The Springtime season in Mars’ northern hemisphere is characterized by rich atmospheric dynamical activity. This activity occurs at the polar cap’s edge, often revealed by the presence of local dust storms.
A new study dives deeper into two martian dust storms that occurred near the martian North Pole in 2019. The cloud patterns are surprisingly Earth-like, pointing to similar formation processes.
ESA’s Mars Express monitored the storms during springtime at the North Pole. It found that Mars churns up surprisingly Earth-like cloud patterns reminiscent of those in our planet’s tropical regions.
Two cameras on board Mars Express – the Visual Monitoring Camera (VMC) and the High-Resolution Stereo Camera (HRSC) – together with the MARCI camera on board NASA’s Mars Reconnaissance Orbiter, imaged the storms from orbit.
The VMC image sequence demonstrates how the storms exhibit recurring cycles of growth and disappearance over days. The broader views of the HRSC images clearly show spiral structures. The spirals, which range from 1000 to 2000 km, share the same extratropical cyclone genesis as those seen in Earth’s mid-latitudes and latitudes.
The images reveal a particular phenomenon on Mars. They show that the martian dust storms are made up of regularly spaced smaller cloud cells arranged like grains or pebbles. The texture is also seen in clouds in Earth’s atmosphere.
The VMC image sequence demonstrates how the storms exhibit recurring cycles of growth and disappearance over the course of days. The broader views of the HRSC images clearly show spiral structures. The spirals, which range from 1000 to 2000 km, share the same extratropical cyclone genesis as those seen in Earth’s mid-latitudes and latitudes.
Images show a specific Martian phenomenon. They demonstrate that the martian dust storms are composed of smaller cloud cells evenly spaced apart and arrayed like grains or pebbles. Clouds in the atmosphere of Earth can also be seen to have a texture.
Convection, where hot air rises because it is less dense than cooler air, creates recognizable textures. When air rises in the center of tiny cloud cells, this type of convection, known as closed-cell convection, occurs. The gaps of the sky around the cloud cells are the pathways for cooler air to sink below the hot rising air.
On Earth, water is present in the rising air, which condenses to create clouds. The Mars Express’s images of dust clouds demonstrate the same phenomenon, but on Mars, the rising air columns are made of dust rather than water. Dust-filled air is heated by the Sun, which causes it to ascend and form dust cells. Areas of sinking air that have less dust surround the cells. This results in the granular pattern that may be seen in images of clouds on Earth as well.
Scientists tracked the cell’s movement within the images to measure the speed of the wind. It was found that wind blows over the cloud features at speeds of up to 140 km/h. This widens the shape of the cells in the direction of the wind. Despite Mars and Earth’s chaotic and dynamic atmospheres, nature creates these orderly patterns.
Colin Wilson, ESA’s Mars Express project scientist, said, “When thinking of a Mars-like atmosphere on Earth, one might easily think of a desert or polar region. It is quite unexpected, then, that through tracking the chaotic movement of dust storms, parallels can be drawn with the processes that occur in Earth’s moist, hot, and decidedly very un-Mars-like tropical regions.”
The VMC photos have made it feasible to measure the altitude of dust clouds, which is a significant discovery.
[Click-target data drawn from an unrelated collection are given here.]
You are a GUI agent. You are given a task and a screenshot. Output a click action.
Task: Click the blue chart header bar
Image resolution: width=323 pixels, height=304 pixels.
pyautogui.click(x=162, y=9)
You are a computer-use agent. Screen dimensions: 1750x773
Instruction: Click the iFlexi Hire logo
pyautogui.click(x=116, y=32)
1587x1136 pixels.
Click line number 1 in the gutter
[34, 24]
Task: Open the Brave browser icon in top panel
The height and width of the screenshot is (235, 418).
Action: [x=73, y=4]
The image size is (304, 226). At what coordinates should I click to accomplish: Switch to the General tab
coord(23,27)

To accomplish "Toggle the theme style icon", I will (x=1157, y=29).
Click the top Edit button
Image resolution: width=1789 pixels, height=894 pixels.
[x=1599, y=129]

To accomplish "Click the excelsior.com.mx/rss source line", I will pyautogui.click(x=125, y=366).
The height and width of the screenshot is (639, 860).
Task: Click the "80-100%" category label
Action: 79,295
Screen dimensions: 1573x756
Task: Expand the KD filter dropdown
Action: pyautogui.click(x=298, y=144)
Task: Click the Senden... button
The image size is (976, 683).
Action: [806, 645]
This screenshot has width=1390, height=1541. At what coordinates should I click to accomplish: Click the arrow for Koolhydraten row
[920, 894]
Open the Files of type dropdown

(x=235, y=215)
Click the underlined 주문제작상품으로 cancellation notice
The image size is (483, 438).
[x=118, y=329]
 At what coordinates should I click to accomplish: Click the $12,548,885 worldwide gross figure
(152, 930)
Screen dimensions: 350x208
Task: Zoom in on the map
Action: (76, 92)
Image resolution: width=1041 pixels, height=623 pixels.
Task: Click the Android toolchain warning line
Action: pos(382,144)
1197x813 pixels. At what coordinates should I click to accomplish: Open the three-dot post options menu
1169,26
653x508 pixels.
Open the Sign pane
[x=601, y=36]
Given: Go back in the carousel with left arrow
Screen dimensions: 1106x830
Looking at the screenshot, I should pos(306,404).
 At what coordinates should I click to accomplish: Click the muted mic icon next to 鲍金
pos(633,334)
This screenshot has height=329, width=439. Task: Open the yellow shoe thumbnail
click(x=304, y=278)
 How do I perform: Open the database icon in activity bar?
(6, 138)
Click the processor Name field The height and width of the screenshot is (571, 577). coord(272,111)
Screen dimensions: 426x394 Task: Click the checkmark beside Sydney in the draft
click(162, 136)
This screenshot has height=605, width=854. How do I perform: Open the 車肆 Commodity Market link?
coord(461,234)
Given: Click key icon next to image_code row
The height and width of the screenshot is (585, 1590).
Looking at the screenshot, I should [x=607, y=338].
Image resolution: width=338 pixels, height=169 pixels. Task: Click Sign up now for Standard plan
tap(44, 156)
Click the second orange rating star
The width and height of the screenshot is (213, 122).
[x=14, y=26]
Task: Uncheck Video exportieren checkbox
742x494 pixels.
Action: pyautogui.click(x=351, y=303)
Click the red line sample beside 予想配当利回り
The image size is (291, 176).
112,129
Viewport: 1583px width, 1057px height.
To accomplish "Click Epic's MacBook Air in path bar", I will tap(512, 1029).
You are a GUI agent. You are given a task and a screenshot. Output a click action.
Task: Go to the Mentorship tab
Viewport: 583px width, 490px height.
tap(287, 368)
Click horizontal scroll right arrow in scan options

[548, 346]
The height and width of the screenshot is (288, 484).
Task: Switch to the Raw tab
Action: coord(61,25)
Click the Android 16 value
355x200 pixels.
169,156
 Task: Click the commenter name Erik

The height of the clouds above the martian surface is determined by measuring the length of the shadows they throw and combining that information with knowledge of the Sun’s position. The findings showed that dust can rise 6–11 km above the surface and that cells often had horizontal diameters of 20–40 km.
Agustín Sánchez-Levaga from the Universidad del País Vasco UPV/EHU (Spain), who leads the VMC science team and is the lead author of a paper, said, “Despite the unpredictable behavior of dust storms on Mars and the strong wind gusts that accompany them, we have seen that within their complexity, organized structures such as fronts and cellular convection patterns can emerge.”
“Such organized cellular convection is not unique to Earth and Mars; observations of the Venusian atmosphere by Venus Express arguably show similar patterns. Our work on Mars dry convection is a further example of the value of comparative studies of similar phenomena occurring in planetary atmospheres to understand better the mechanisms underlying them under different conditions and environments.”